Reproduce the listing below line for line, with no changes.

start Material provided

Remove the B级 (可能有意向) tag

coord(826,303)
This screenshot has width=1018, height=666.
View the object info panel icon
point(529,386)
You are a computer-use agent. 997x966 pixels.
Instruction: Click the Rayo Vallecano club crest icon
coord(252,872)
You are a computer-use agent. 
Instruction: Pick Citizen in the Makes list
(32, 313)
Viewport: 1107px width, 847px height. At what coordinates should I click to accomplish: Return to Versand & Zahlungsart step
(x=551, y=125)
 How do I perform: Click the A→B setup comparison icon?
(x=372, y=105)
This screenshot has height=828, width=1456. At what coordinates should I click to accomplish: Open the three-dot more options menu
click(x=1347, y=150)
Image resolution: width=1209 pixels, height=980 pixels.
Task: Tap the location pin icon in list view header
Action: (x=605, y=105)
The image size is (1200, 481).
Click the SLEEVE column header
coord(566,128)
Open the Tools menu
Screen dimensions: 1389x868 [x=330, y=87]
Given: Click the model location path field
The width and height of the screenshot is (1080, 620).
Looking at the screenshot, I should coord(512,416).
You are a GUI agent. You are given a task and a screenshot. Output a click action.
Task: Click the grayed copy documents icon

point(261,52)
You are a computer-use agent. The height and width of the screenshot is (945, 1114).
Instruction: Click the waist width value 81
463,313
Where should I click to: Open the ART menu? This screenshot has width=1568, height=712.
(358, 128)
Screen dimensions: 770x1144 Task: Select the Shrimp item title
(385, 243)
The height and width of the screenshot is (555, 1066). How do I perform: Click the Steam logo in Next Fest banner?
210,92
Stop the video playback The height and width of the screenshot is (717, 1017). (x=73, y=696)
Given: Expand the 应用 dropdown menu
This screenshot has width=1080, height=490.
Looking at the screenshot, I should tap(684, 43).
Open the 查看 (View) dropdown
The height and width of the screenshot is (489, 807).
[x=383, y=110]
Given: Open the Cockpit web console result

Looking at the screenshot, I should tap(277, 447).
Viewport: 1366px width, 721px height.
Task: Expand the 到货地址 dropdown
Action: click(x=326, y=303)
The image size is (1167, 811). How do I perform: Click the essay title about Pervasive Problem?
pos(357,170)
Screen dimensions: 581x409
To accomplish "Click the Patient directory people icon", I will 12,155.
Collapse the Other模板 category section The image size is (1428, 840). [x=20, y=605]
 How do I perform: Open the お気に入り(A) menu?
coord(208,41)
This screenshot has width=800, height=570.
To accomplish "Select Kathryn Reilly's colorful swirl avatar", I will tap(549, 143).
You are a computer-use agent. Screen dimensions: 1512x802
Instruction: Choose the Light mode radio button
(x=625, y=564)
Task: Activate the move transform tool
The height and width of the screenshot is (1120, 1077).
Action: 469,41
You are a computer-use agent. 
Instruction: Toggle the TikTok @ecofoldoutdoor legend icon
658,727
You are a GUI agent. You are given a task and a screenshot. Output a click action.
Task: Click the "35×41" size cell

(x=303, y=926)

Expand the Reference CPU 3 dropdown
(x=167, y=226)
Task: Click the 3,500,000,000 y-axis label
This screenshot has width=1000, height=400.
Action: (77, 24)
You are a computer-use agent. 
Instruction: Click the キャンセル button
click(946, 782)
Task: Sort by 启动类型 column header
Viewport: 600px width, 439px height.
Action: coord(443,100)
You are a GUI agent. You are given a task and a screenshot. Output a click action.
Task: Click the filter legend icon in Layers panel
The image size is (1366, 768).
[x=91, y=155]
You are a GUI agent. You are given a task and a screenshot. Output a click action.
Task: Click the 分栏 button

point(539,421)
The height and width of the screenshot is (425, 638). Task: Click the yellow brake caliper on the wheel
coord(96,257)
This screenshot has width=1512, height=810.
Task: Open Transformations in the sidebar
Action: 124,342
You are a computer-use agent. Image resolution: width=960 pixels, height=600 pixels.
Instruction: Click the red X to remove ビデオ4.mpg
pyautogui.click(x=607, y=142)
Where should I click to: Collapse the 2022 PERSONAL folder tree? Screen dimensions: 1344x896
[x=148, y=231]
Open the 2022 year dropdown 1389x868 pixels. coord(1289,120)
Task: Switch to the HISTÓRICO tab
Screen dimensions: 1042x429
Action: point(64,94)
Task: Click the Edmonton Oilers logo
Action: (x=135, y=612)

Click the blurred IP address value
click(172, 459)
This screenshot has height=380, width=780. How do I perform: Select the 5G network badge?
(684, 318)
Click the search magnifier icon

end Material provided

§ **Answer**
Remove the B级 (可能有意向) tag

coord(826,303)
This screenshot has width=1018, height=666.
View the object info panel icon
point(529,386)
You are a computer-use agent. 997x966 pixels.
Instruction: Click the Rayo Vallecano club crest icon
coord(252,872)
You are a computer-use agent. 
Instruction: Pick Citizen in the Makes list
(32, 313)
Viewport: 1107px width, 847px height. At what coordinates should I click to accomplish: Return to Versand & Zahlungsart step
(x=551, y=125)
 How do I perform: Click the A→B setup comparison icon?
(x=372, y=105)
This screenshot has height=828, width=1456. At what coordinates should I click to accomplish: Open the three-dot more options menu
click(x=1347, y=150)
Image resolution: width=1209 pixels, height=980 pixels.
Task: Tap the location pin icon in list view header
Action: (x=605, y=105)
The image size is (1200, 481).
Click the SLEEVE column header
coord(566,128)
Open the Tools menu
Screen dimensions: 1389x868 [x=330, y=87]
Given: Click the model location path field
The width and height of the screenshot is (1080, 620).
Looking at the screenshot, I should coord(512,416).
You are a GUI agent. You are given a task and a screenshot. Output a click action.
Task: Click the grayed copy documents icon

point(261,52)
You are a computer-use agent. The height and width of the screenshot is (945, 1114).
Instruction: Click the waist width value 81
463,313
Where should I click to: Open the ART menu? This screenshot has width=1568, height=712.
(358, 128)
Screen dimensions: 770x1144 Task: Select the Shrimp item title
(385, 243)
The height and width of the screenshot is (555, 1066). How do I perform: Click the Steam logo in Next Fest banner?
210,92
Stop the video playback The height and width of the screenshot is (717, 1017). (x=73, y=696)
Given: Expand the 应用 dropdown menu
This screenshot has width=1080, height=490.
Looking at the screenshot, I should tap(684, 43).
Open the 查看 (View) dropdown
The height and width of the screenshot is (489, 807).
[x=383, y=110]
Given: Open the Cockpit web console result

Looking at the screenshot, I should tap(277, 447).
Viewport: 1366px width, 721px height.
Task: Expand the 到货地址 dropdown
Action: click(x=326, y=303)
The image size is (1167, 811). How do I perform: Click the essay title about Pervasive Problem?
pos(357,170)
Screen dimensions: 581x409
To accomplish "Click the Patient directory people icon", I will 12,155.
Collapse the Other模板 category section The image size is (1428, 840). [x=20, y=605]
 How do I perform: Open the お気に入り(A) menu?
coord(208,41)
This screenshot has width=800, height=570.
To accomplish "Select Kathryn Reilly's colorful swirl avatar", I will tap(549, 143).
You are a computer-use agent. Screen dimensions: 1512x802
Instruction: Choose the Light mode radio button
(x=625, y=564)
Task: Activate the move transform tool
The height and width of the screenshot is (1120, 1077).
Action: 469,41
You are a computer-use agent. 
Instruction: Toggle the TikTok @ecofoldoutdoor legend icon
658,727
You are a GUI agent. You are given a task and a screenshot. Output a click action.
Task: Click the "35×41" size cell

(x=303, y=926)

Expand the Reference CPU 3 dropdown
(x=167, y=226)
Task: Click the 3,500,000,000 y-axis label
This screenshot has width=1000, height=400.
Action: (77, 24)
You are a computer-use agent. 
Instruction: Click the キャンセル button
click(946, 782)
Task: Sort by 启动类型 column header
Viewport: 600px width, 439px height.
Action: coord(443,100)
You are a GUI agent. You are given a task and a screenshot. Output a click action.
Task: Click the filter legend icon in Layers panel
The image size is (1366, 768).
[x=91, y=155]
You are a GUI agent. You are given a task and a screenshot. Output a click action.
Task: Click the 分栏 button

point(539,421)
The height and width of the screenshot is (425, 638). Task: Click the yellow brake caliper on the wheel
coord(96,257)
This screenshot has width=1512, height=810.
Task: Open Transformations in the sidebar
Action: 124,342
You are a computer-use agent. Image resolution: width=960 pixels, height=600 pixels.
Instruction: Click the red X to remove ビデオ4.mpg
pyautogui.click(x=607, y=142)
Where should I click to: Collapse the 2022 PERSONAL folder tree? Screen dimensions: 1344x896
[x=148, y=231]
Open the 2022 year dropdown 1389x868 pixels. coord(1289,120)
Task: Switch to the HISTÓRICO tab
Screen dimensions: 1042x429
Action: point(64,94)
Task: Click the Edmonton Oilers logo
Action: (x=135, y=612)

Click the blurred IP address value
click(172, 459)
This screenshot has height=380, width=780. How do I perform: Select the 5G network badge?
(684, 318)
Click the search magnifier icon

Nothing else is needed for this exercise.